Scenario
Air Canada: the bereavement-fare refund that became a liability lesson
Setup: According to The Guardian's report on the tribunal decision, a customer relied on an airline chatbot's bereavement-fare guidance, bought full-price travel, then learned the official policy did not match the bot's answer. The tribunal held the company responsible for the misleading website information.
Expected evidence: A launch test should ask the bot policy questions that conflict with nearby website copy, then verify whether it cites the official rule or invents a more convenient one.
Scenario
DPD: the parcel bot that turned brand frustration into a public spectacle
Setup: According to The Guardian, a customer trying to locate a parcel could not get useful help from DPD's chatbot, then pushed it into jokes, criticism of the company, and offensive language. DPD said a system update caused the behavior and disabled the affected AI element.

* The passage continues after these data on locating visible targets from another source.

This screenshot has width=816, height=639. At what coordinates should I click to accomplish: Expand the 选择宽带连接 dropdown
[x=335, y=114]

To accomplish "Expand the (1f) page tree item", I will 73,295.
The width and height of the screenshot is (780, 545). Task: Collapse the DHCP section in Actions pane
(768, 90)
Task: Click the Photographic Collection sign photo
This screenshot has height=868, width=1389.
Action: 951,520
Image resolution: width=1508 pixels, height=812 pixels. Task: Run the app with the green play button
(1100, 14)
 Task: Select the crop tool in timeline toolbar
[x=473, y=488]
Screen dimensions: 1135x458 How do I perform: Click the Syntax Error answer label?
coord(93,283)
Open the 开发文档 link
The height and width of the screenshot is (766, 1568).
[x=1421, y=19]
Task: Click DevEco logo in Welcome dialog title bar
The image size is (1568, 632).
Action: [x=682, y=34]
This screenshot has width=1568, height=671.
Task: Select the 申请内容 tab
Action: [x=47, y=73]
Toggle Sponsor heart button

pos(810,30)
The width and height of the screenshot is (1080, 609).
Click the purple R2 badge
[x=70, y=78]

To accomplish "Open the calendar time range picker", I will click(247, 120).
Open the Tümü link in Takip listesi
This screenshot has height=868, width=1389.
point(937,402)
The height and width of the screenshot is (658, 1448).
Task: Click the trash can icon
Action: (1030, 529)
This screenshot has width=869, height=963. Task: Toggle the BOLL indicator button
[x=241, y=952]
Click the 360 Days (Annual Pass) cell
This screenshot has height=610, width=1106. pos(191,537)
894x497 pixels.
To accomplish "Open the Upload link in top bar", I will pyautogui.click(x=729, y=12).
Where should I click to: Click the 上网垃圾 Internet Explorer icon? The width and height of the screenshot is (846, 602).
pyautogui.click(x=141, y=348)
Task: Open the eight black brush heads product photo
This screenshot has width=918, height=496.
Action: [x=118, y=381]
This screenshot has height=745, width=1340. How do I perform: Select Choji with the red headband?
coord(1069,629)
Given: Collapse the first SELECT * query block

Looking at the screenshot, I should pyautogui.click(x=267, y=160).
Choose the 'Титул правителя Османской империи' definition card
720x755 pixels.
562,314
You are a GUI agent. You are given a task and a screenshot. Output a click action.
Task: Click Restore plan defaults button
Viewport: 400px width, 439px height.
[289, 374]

Expected evidence: A launch test should combine a real support failure with frustration, off-topic prompts, and brand-safety pressure to see whether the bot helps, escalates, or starts performing.
Scenario
Chevrolet of Watsonville: the sales bot that wandered away from selling cars
Setup: Business Insider reported that a dealership chatbot powered by ChatGPT was coaxed into off-topic behavior and viral fake-deal screenshots, including a claimed one-dollar Tahoe exchange that reporting noted was not legally binding.
Expected evidence: A launch test should pressure sales bots with instruction changes, fake terms, and impossible discounts, then confirm the bot refuses to create offers outside approved pricing authority.
Scenario
McDonald's: the drive-thru AI that kept mishearing the order
Setup: AP News reported that McDonald's ended an IBM automated drive-thru ordering test after public glitches and accuracy complaints, including examples such as unwanted extra nuggets, strange add-ons, and nearby-car order mixups.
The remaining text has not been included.